Jorun went into the main room, toward the desk at the head of the line. Hulking hairless Zarek was patiently questioning each of the hundreds who came hat in hand before him: name, age, sex, occupation, dependents, special needs or desires. He punches the answers out on the recorder machine, half a million lives were held in its electronic memory.

"Oh, there you are," his bass rumbled. "Where've you been?"

"I had to do some concy work," said Jorun. That was a private code term, among others: concy, conciliation, anything to make the evacuation go smoothly. "Sorry to be so late. I'll take over now."

"All right. I think we can wind the whole thing up by midnight." Zarek smiled at Kormt. "Glad you came, good sir. There are a few people I'd like you to talk to." He gestured at half a dozen seated in the rear of the room. Certain complaints were best handled by native leaders.

Kormt nodded and strode over to the folk. Jorun heard a man begin some long-winded explanation: he wanted to take his own plow along, he'd made it himself and there was no better plow in the universe, but the star-man said there wouldn't be room.

"They'll furnish us with all the stuff we need, son," said Kormt.

"But it's my plow!" said the man. His fingers twisted his cap.

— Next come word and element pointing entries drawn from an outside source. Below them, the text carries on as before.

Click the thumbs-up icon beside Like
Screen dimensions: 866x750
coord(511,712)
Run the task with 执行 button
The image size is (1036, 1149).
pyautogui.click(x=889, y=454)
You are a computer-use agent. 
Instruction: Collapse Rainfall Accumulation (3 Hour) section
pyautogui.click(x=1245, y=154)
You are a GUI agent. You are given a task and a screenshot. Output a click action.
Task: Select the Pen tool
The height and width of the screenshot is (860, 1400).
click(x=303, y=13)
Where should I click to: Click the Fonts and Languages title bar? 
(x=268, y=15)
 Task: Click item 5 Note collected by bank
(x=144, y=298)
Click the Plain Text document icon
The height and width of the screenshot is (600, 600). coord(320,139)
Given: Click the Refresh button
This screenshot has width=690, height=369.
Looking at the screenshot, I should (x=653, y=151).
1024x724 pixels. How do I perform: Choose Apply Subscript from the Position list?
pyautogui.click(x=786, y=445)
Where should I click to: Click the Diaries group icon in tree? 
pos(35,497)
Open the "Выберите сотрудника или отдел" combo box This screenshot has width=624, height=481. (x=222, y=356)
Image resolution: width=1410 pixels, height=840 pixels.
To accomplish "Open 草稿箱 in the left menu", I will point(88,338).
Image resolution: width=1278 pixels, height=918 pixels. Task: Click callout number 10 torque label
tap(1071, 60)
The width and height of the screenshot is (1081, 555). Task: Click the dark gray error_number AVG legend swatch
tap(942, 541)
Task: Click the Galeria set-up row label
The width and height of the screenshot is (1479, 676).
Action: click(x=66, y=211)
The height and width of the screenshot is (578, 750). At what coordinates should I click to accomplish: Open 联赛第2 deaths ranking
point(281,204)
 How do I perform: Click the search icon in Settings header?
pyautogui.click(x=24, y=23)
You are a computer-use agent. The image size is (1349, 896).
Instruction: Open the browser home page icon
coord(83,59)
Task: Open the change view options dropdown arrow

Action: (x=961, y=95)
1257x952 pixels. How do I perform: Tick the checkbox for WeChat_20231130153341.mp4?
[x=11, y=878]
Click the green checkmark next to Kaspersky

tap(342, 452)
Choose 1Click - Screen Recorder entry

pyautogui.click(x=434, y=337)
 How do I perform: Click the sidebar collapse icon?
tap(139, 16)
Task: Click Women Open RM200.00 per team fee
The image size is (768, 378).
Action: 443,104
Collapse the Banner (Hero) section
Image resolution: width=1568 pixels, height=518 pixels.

Kormt sat down and began soothing him.

The head of the line waited a few meters off while Jorun took Zarek's place. "Been a long grind," said the latter. "About done now, though. And will I be glad to see the last of this planet!"

"I don't know," said Jorun. "It's a lovely world. I don't think I've ever seen a more beautiful one."

Zarek snorted. "Me for Thonnvar! I can't wait to sit on the terrace by the Scarlet Sea, fern-trees and red grass all around, a glass of oehl in my hand and the crystal geysers in front of me. You're a funny one, Jorun."

The Fulkhisian shrugged slender shoulders. Zarek clapped him on the back and went out for supper and sleep. Jorun beckoned to the next Terran and settled down to the long, almost mindless routine of registration. He was interrupted once by Kormt, who yawned mightily and bade him goodnight; otherwise it was a steady, half-conscious interval in which one anonymous face after another passed by. He was dimly surprised when the last one came up. This was a plump, cheerful, middle-aged fellow with small shrewd eyes, a little more colorfully dressed than the others. He gave his occupation as merchant—a minor tradesman, he explained, dealing in the little things it was more convenient for the peasants to buy than to manufacture themselves.

"I hope you haven't been waiting too long," said Jorun. Concy statement.

"Oh, no." The merchant grinned. "I knew those dumb farmers would be here for hours, so I just went to bed and got up half an hour ago, when it was about over."

"Clever." Jorun rose, sighed, and stretched. The big room was cavernously empty, its lights a harsh glare. It was very quiet here.

"Well, sir, I'm a middling smart chap, if I say it as shouldn't. And you know, I'd like to express my appreciation of all you're doing for us."

"Can't say we're doing much." Jorun locked the machine.

"Oh, the apple-knockers may not like it, but really, good sir, this hasn't been any place for a man of enterprise. It's dead. I'd have got out long ago if there'd been any transportation. Now, when we're getting back into civilization, there'll be some real opportunities. I'll make my pile inside of five years, you bet."

Jorun smiled, but there was a bleakness in him. What chance would this barbarian have even to get near the gigantic work of civilization—let alone comprehend it or take part in it. He hoped the little fellow wouldn't break his heart trying.

"Well," he said, "goodnight, and good luck to you."

"Goodnight, sir. We'll meet again, I trust."

Jorun switched off the lights and went out into the square. It was completely deserted. The moon was up now, almost full, and its cold radiance dimmed the lamps. He heard a dog howling far off. The dogs of Earth—such as weren't taken along—would be lonely, too.

Well, he thought, the job's over. Tomorrow, or the next day, the ships come.